STATED PROBLEM A>
Answer these questions from the comments on liquor laws:
(i) What gambling did the state consider, prompting a debate like the one over private liquor stores?
(ii) Which three parishes has madmommy lived in?
(iii) How long did total prohibition last in Athens, GA?
STATED PROBLEM B> Continue the comments on liquor laws from the point where they stop.

PAGE TEXT>
** Begin **

I was in college in the late 80s when they were phasing them out, and there was a lot of hand-wringing about the “moral” consequences of private liquor stores – a debate soon repeated when the state was considering riverboat casino gambling (again, starting with coupon books to limit legal gambling amounts). In the end, the limits fell by the wayside, and the state’s “moral fiber” endured.
I’d never heard the patronage angle, which is surprising, because it seems like it would have been a natural debate point.
madmommy
@South of I-10:
Yeah, those two trips to the dry county in Alabama every year are quite a contrast to what I’m used to at home. It must vary Parish to Parish, because in Jefferson, Orleans and St. Tammany (the ones I’ve lived in) you can buy spirits any time the store is open.
Then there’s the drive-through daiquiri stores!
tesslibrarian
It is all about the money.
Here in Athens, GA, there’s a long history of prohibition going in and out of favor. The consensus in the 1880s was that the bars were out of control, so the citizens voted for total prohibition. That lasted about 3-4 years, at which point it was deemed a failure–expensive for the city and county to enforce, no more liquor license cash coming into budget coffers, and lots of people getting sick or dying from moonshine, which was everywhere.

** End **

Records of locating words and elements:
** Begin **

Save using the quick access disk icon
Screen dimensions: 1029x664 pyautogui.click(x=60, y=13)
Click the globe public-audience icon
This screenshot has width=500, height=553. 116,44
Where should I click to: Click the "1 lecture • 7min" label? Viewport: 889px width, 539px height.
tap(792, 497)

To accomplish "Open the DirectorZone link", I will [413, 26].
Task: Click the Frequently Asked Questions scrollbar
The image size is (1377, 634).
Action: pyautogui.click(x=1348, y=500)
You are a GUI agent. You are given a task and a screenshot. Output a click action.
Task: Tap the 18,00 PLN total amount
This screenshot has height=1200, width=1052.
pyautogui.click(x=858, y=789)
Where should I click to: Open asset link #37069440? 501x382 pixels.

** End **

EXERCISE RESULT A>
(i) Riverboat casino gambling.
(ii) Jefferson, Orleans and St. Tammany.
(iii) About 3-4 years.

EXERCISE RESULT B>
In 1891, a narrow vote brought in the Dispensary system–that way, the city could control when liquor was sold (sun-up to sun-down), how much was sold to an individual (there were limits), and “control quality.” The last point is especially funny to read about–as the responsible leaders of the community “tested” brands for quality before opening the Dispensary. The huge quantities of cash that it earned for the city is probably why our infrastructure is in such good condition today; the county often complained their schools weren’t getting their fair share.
There was always a temperance movement, with their own papers, that blame the citizens for every alcoholic-abandoned family in the region, but then state prohibition went into effect in 1908, and that was that.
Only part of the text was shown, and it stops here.